Write out again, word for word, the lines below from the line that holds "Viewport: 647px width, 418px" through the line that holds "Task: Click the green 保存 button", omitting pictures.
START Data to use
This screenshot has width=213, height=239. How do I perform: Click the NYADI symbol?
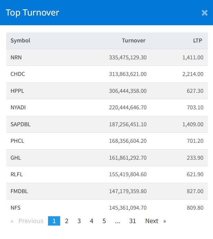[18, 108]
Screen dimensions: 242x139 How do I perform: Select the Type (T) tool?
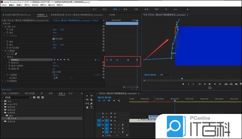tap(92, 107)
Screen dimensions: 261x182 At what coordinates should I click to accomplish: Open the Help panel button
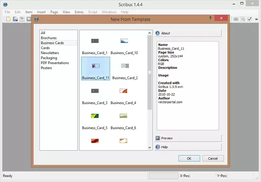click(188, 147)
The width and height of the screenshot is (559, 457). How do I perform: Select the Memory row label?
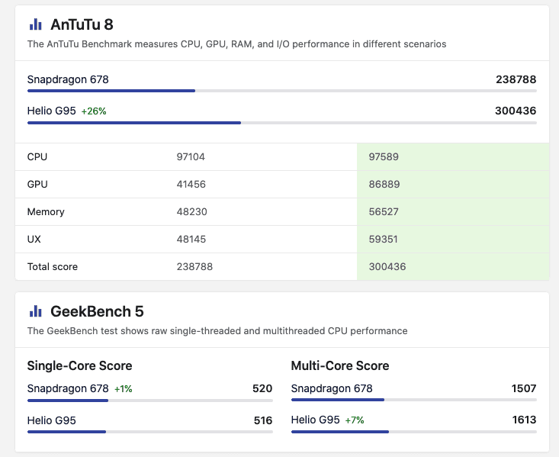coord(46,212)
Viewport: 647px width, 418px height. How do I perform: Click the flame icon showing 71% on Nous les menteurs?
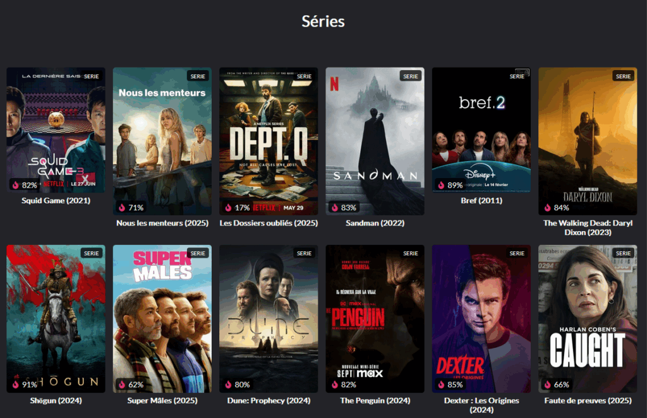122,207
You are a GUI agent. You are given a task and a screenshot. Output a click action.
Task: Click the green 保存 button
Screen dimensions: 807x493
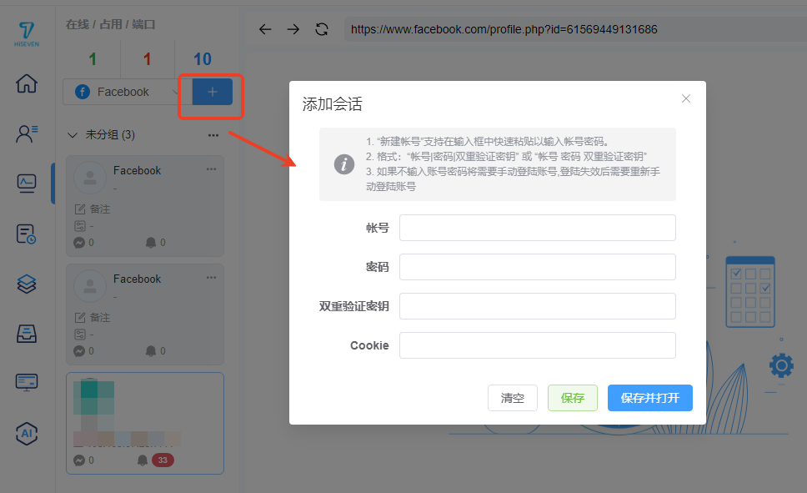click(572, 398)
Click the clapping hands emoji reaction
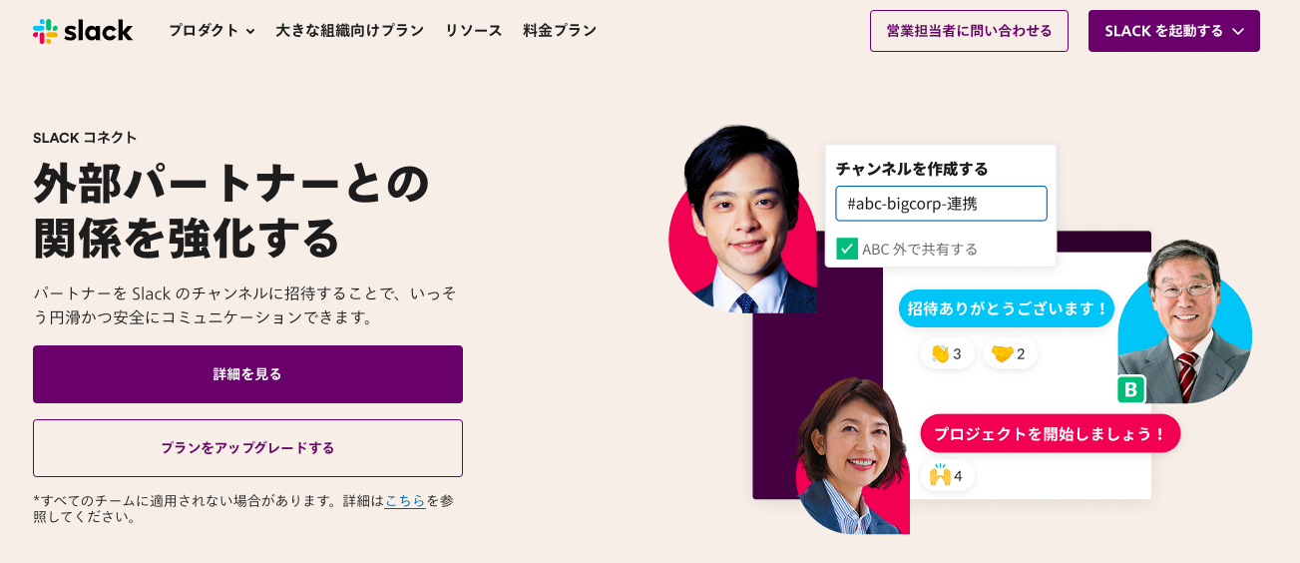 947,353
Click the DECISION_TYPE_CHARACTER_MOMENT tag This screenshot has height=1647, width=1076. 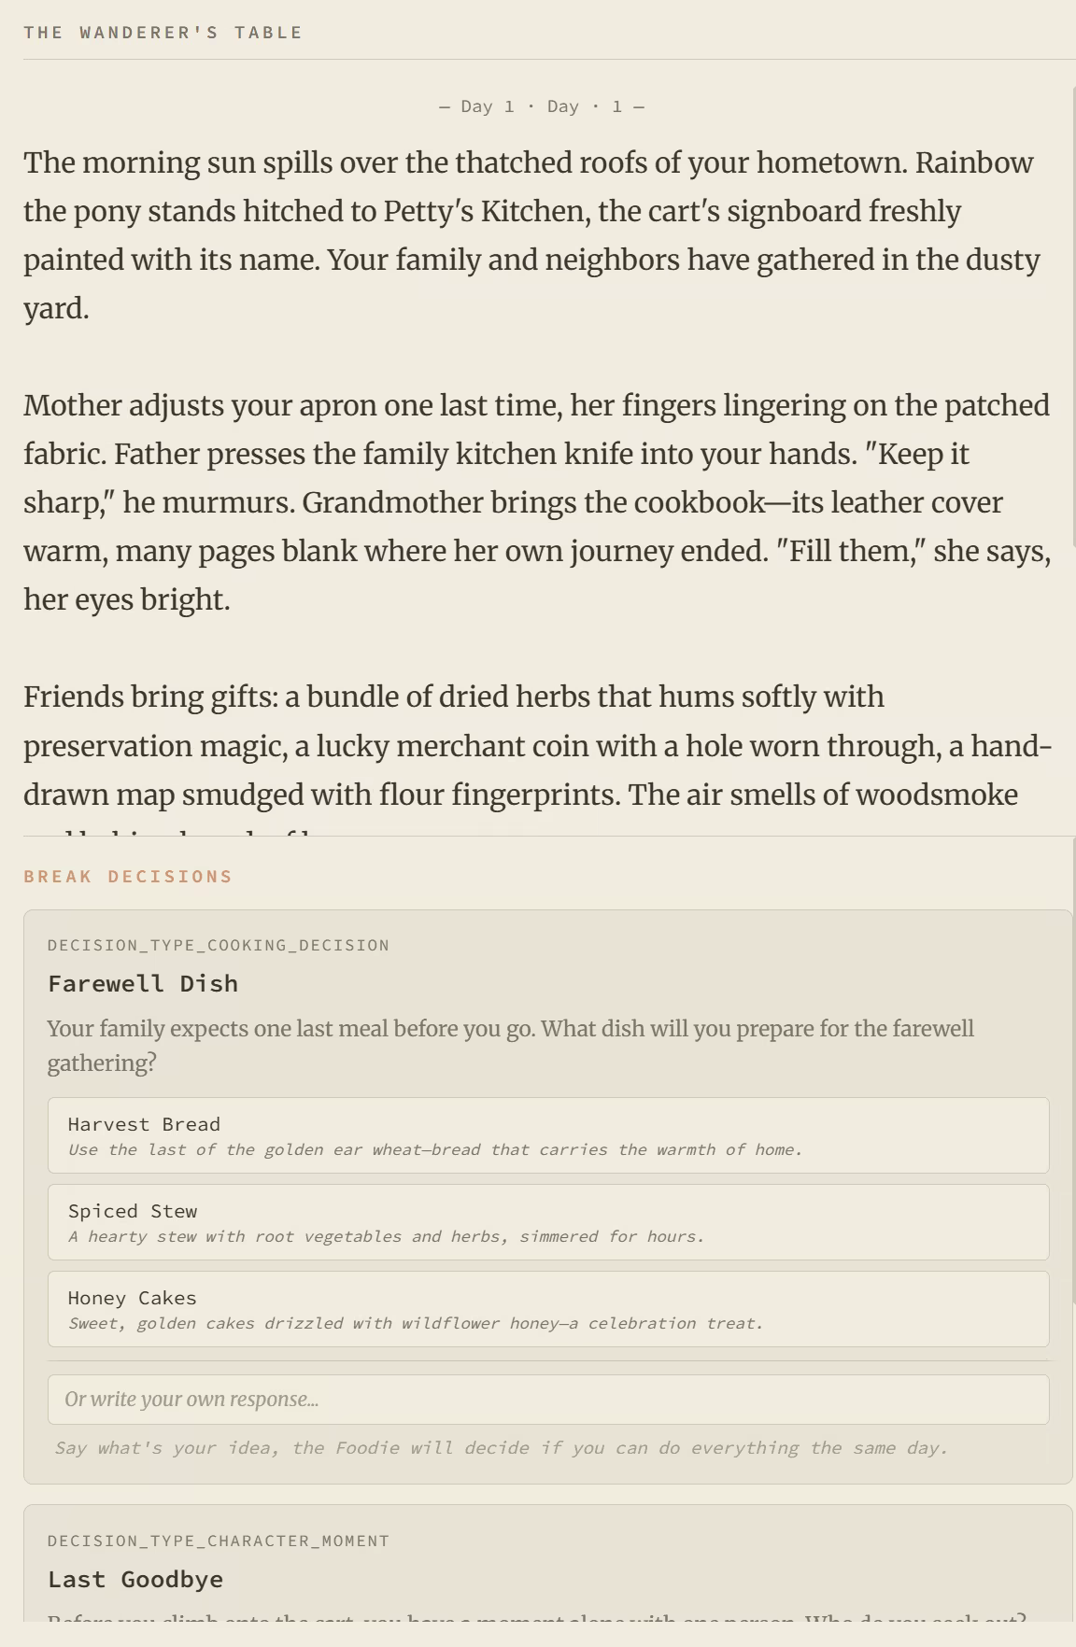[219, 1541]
END Data to use
START Data to use
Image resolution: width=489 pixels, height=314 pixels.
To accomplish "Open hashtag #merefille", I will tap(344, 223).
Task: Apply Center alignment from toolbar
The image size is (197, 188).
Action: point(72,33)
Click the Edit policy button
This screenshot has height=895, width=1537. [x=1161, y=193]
END Data to use
- **Expected answer**
Viewport: 647px width, 418px height. How do I perform: Click the flame icon showing 71% on Nous les menteurs?
122,207
You are a GUI agent. You are given a task and a screenshot. Output a click action.
Task: Click the green 保存 button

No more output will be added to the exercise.